With my backpack wedged between the boulders as a backrest and my rifle laid out on the flat rock in front, I braced my elbows and strained the binoculars, scanning the vague paleness of the bufflegrass opening surrounded by the blackness of South Texas brush.

Dawn grayed, and the clearing was empty. So much for trying to outsmart one big buck in 4,600 acres of South Texas brush.

But I had to get his pattern. Old bucks are like old men¬—set in their ways. If they live long enough, they learn the safe ways to go. For this buck, the creekbed at the base of the bluff had to be the equivalent of a fire escape. It was the only cover that went completely across the opening. Almost a mile to the east, at the far end of the sendero, was an oat patch where a large herd of does fed early and late, and a lot of younger bucks were hanging around them. The peak of the rut comes around mid-December in the South Texas brush country near the Mexican border, and I’d planned my hunt to coincide with that period when even the smartest bucks are temporarily vulnerable. But not too vulnerable.

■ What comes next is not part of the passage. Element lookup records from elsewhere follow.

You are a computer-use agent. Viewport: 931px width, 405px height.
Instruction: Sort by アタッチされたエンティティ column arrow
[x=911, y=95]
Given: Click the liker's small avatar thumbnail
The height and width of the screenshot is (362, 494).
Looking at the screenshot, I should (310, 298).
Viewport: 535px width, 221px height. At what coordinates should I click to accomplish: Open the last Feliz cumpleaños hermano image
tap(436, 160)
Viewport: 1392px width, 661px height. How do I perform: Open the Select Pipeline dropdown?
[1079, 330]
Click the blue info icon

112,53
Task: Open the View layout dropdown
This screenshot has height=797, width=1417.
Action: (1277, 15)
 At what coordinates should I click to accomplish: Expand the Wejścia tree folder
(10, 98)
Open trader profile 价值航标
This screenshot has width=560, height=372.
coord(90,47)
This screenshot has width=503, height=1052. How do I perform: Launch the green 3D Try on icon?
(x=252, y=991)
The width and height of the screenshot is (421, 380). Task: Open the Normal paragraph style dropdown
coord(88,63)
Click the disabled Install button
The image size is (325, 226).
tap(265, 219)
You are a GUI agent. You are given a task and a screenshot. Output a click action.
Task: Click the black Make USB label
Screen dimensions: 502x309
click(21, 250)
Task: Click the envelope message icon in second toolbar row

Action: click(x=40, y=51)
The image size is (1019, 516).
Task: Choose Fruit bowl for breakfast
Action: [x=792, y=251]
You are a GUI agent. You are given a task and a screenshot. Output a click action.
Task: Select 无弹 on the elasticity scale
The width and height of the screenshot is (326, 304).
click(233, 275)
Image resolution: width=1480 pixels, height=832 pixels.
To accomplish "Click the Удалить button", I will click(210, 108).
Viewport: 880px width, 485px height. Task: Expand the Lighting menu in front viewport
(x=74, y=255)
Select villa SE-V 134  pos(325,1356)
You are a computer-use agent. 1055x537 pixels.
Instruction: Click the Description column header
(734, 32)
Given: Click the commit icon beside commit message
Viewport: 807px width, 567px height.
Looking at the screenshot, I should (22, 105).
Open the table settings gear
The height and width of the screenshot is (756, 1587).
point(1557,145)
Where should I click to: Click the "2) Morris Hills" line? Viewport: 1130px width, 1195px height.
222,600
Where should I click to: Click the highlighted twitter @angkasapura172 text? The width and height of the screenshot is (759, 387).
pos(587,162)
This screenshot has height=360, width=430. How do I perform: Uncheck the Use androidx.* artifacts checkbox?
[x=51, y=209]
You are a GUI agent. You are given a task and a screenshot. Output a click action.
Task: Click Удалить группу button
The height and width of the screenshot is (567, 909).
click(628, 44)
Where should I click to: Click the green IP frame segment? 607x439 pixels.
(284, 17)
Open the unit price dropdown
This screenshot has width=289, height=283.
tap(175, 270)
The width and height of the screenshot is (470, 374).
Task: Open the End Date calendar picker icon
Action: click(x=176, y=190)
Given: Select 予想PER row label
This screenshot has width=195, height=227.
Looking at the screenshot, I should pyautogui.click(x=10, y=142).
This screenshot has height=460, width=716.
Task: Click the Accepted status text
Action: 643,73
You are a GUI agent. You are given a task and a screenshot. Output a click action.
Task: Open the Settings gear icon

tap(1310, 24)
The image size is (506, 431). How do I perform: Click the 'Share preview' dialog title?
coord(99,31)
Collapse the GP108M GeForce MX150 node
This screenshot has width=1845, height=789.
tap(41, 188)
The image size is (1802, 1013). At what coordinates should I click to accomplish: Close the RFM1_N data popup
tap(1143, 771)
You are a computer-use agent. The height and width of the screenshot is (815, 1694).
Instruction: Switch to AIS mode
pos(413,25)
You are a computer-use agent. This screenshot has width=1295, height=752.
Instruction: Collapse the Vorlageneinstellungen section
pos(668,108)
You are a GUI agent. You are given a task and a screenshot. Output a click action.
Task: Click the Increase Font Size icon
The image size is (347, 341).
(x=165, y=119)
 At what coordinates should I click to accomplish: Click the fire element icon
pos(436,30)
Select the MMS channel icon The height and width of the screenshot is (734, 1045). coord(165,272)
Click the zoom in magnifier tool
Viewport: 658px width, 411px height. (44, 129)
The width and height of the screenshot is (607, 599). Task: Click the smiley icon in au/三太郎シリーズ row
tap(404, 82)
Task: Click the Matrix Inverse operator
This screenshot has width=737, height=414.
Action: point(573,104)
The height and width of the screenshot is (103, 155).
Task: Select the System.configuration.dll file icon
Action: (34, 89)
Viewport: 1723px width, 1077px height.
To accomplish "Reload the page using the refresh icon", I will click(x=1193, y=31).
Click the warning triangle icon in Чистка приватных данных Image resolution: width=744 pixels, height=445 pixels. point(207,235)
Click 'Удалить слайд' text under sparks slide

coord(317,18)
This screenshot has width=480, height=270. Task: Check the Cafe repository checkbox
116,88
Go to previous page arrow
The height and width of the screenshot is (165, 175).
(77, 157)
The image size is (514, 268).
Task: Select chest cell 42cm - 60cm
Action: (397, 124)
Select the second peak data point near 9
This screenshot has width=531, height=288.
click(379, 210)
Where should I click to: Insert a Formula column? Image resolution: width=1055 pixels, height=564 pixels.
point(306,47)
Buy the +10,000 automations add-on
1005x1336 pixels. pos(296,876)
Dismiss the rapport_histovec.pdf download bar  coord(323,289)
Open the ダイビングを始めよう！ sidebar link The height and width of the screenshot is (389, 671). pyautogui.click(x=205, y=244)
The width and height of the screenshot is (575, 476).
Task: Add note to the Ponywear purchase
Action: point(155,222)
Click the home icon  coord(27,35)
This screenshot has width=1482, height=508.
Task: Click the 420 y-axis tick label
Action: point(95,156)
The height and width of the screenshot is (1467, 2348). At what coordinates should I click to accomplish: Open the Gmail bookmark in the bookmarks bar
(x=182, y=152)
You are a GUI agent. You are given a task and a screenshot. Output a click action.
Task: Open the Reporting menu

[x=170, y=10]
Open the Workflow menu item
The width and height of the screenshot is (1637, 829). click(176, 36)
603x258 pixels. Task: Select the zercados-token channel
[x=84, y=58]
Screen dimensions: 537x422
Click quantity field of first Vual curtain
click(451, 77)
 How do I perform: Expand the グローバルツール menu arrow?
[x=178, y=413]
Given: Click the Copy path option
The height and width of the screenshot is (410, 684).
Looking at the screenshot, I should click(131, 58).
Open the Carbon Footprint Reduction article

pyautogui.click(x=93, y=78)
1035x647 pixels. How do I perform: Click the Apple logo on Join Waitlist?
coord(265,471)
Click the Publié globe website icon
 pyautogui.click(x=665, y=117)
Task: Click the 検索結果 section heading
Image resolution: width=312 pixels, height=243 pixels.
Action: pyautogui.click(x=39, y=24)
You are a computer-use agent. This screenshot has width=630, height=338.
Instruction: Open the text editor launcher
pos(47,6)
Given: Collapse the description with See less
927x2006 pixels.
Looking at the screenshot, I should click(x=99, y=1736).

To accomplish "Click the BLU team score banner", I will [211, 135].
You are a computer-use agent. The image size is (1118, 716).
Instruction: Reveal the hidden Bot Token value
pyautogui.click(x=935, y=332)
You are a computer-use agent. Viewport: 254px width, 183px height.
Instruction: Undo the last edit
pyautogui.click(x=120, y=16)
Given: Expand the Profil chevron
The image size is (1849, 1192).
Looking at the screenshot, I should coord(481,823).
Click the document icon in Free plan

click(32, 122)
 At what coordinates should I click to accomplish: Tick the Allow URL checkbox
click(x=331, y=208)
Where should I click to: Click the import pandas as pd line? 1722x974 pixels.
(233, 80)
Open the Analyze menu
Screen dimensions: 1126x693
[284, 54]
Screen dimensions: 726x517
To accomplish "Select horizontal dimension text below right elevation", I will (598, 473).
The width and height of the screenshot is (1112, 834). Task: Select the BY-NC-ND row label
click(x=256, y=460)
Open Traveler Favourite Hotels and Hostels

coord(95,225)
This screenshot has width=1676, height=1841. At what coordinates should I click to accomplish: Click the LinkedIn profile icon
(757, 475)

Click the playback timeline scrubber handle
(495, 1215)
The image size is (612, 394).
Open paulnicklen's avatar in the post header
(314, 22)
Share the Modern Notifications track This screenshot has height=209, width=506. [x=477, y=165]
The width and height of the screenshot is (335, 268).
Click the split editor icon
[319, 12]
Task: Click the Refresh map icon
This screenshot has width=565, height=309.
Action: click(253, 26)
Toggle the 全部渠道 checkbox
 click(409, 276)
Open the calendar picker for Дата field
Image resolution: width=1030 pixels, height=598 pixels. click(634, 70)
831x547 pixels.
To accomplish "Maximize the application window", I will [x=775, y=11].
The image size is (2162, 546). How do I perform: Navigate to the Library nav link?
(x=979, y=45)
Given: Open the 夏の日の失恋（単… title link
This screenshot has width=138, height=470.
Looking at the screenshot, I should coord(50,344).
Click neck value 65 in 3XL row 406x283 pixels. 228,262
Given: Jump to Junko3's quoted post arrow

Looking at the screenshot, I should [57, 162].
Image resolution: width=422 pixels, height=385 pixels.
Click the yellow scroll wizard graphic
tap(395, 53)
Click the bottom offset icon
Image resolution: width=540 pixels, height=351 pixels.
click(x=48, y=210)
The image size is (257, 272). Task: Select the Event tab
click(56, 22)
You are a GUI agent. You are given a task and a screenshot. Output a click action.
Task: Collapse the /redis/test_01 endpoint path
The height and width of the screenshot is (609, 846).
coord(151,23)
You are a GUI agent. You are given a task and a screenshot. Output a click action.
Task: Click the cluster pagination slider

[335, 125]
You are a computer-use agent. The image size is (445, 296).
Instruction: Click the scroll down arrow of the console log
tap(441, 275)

There was an elevated blind overlooking that oat patch with all the does, but the buck with the wide antlers had never been seen from that blind. He probably knew all about blinds.

His logical way to reach the oat patch was to cross the open sendero at the other end via the creekbed, exactly where I’d seen him. From there he could hold to the brush, and pick off promising does going to or coming from the open oat field. I figured he would cross about dawn, and there would be only a second to get the scope on him where a washed-out ranch road crossed the brushy creek.

Something moved in precisely that spot. The scope was on it instantly, and out stepped a big coyote, stalking. Then he jumped high in the air and pounced down stiff-legged, but whatever it was got away; his jaws came up empty.

My kind of coyote, looking sort of scruffy, and with no luck at all.

The coyote lay down in the open sendero, catching the first warming rays of sun, napping. I had a mighty urge to do the same. This was supposed to be a vacation, the hunt I’d waited for all year, with no deadlines, nobody to please or displease, no pictures that just had to be made. I could hunt my way—alone and mostly on foot—with a camera, spotting scope, food, and water in the backpack. If I wanted to stop and watch or photograph wildlife, I could. If I wanted to sleep late, I would.

Great plan, except that one look at the wide-horned buck had turned it into a survival test.

The coyote got up and stretched, exactly as my Lab retriever does after he’s had a nap. Then he sat down at the edge of the brush and howled, cocked his ears, and listened intently for an answer. It came from somewhere far across the brush But then he heard the camera’s shutter and was gone.